Although he didn’t handle the case, Cebuano lawyer Pedro Leslie Salva said they were nonetheless happy with its outcome.
“At least, his name was cleared and truth came out,” he told the Inquirer over the phone.
Salva said Lim’s family was badly affected by the accusations hurled against the businessman.
“We’re grateful to President Duterte for giving him (Lim) the chance to explain and tell the truth. We strongly support the government’s campaign against illegal drugs because these prohibited substances are really not good for the country,” he said.

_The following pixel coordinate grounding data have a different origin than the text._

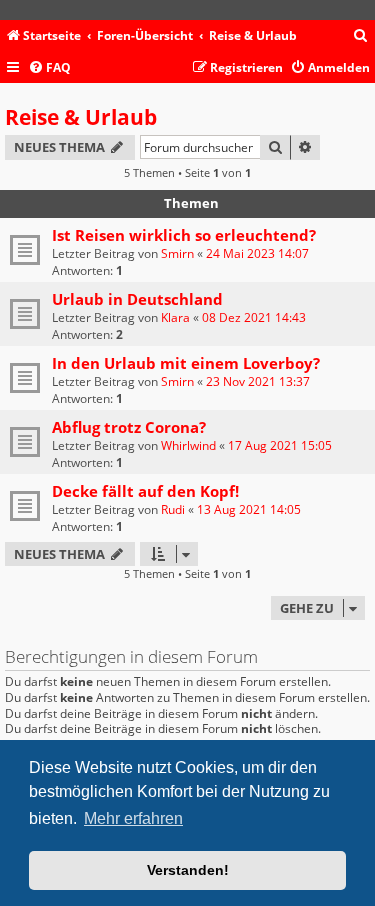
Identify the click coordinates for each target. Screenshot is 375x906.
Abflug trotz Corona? (129, 427)
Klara (175, 317)
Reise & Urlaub (81, 117)
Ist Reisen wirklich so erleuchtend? (184, 235)
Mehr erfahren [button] (133, 818)
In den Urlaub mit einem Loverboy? (186, 363)
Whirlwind (188, 445)
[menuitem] (361, 36)
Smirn (177, 253)
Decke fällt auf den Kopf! (145, 491)
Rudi (173, 509)
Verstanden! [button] (188, 870)
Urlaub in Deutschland (137, 299)
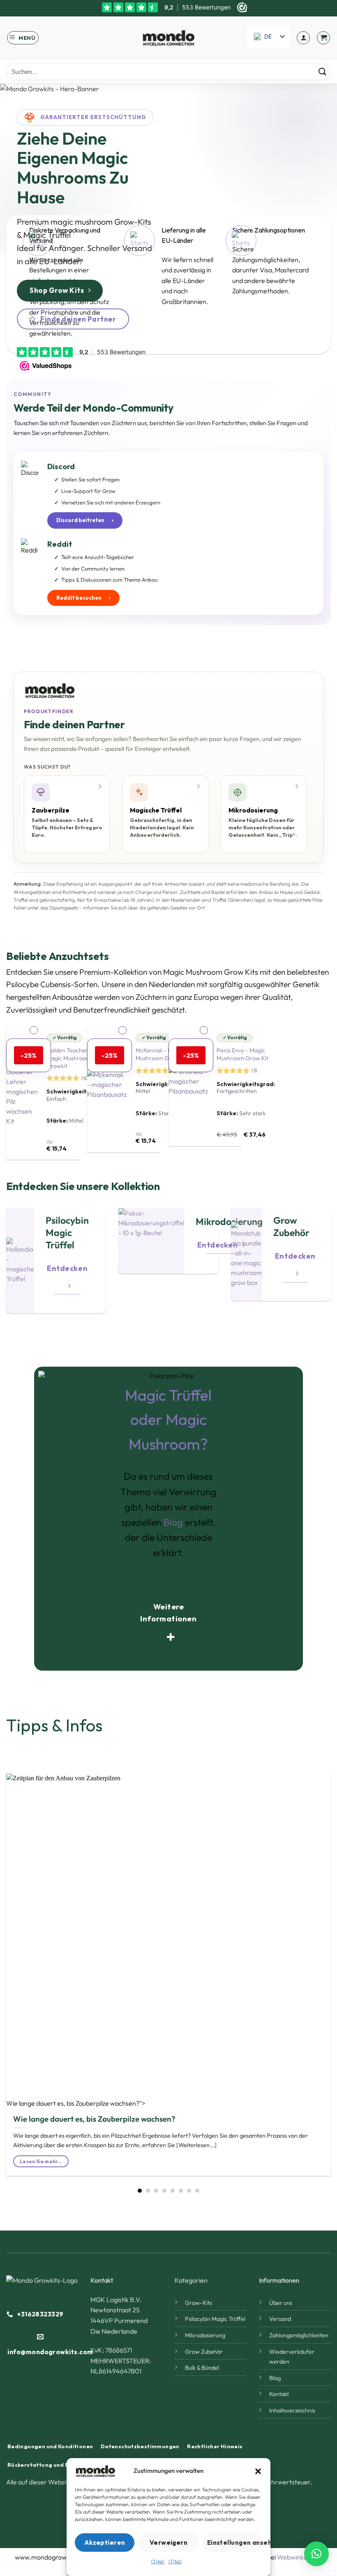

Lim was publicly named by President Rodrigo Duterte as one of the country’s biggest drug lords. He was also identified by Espinosa as one of his suppliers of shabu (crystal meth).
In July 2017, the CIDG’s Major Crimes Investigation Unit filed a case against Lim, Espinosa and six others for alleged conspiracy to commit the “sale, trading, administration, dispensation, delivery, distribution and transportation of dangerous drugs and/or controlled precursors and essential chemicals.”
The criminal conspiracy, the CIDG said, was continuously existing in various places in Makati City, as well as in Central and Eastern Visayas from February 2013 to August 2015 at the very least.
The CIDG presented as its lone witness Adorco, one of the respondents and the alleged henchman of self-confessed Cebuano drug lord Kerwin Espinosa.
Lim, who owns Hilton Heavy Equipment in Mandaue City, Cebu, has repeatedly denied the accusations hurled against him.
Lim was first dragged into the illegal drugs trade in 2001. He and his brother Wellington were subjected to a congressional inquiry on illegal drugs.
Two of their former employees — Bernard Liu and Ananias Dy — detailed the businessman’s involvement in illegal drugs during the investigation.
The congressional panel that investigated the Lim brothers found probable cause against Lim and asked the National Bureau of Investigation (NBI) to “fortify” the evidence against the siblings.
The case, however, did not move forward.
In July 2006, Dy was shot dead by two unidentified men at the corner of Salvador and Katipunan Streets in Barangay Labangon, Cebu City.
Liu, on the other hand, was already decomposing when found in his house in Talisay City in September 2011. A rope was tied around his neck and crude oil poured over his body.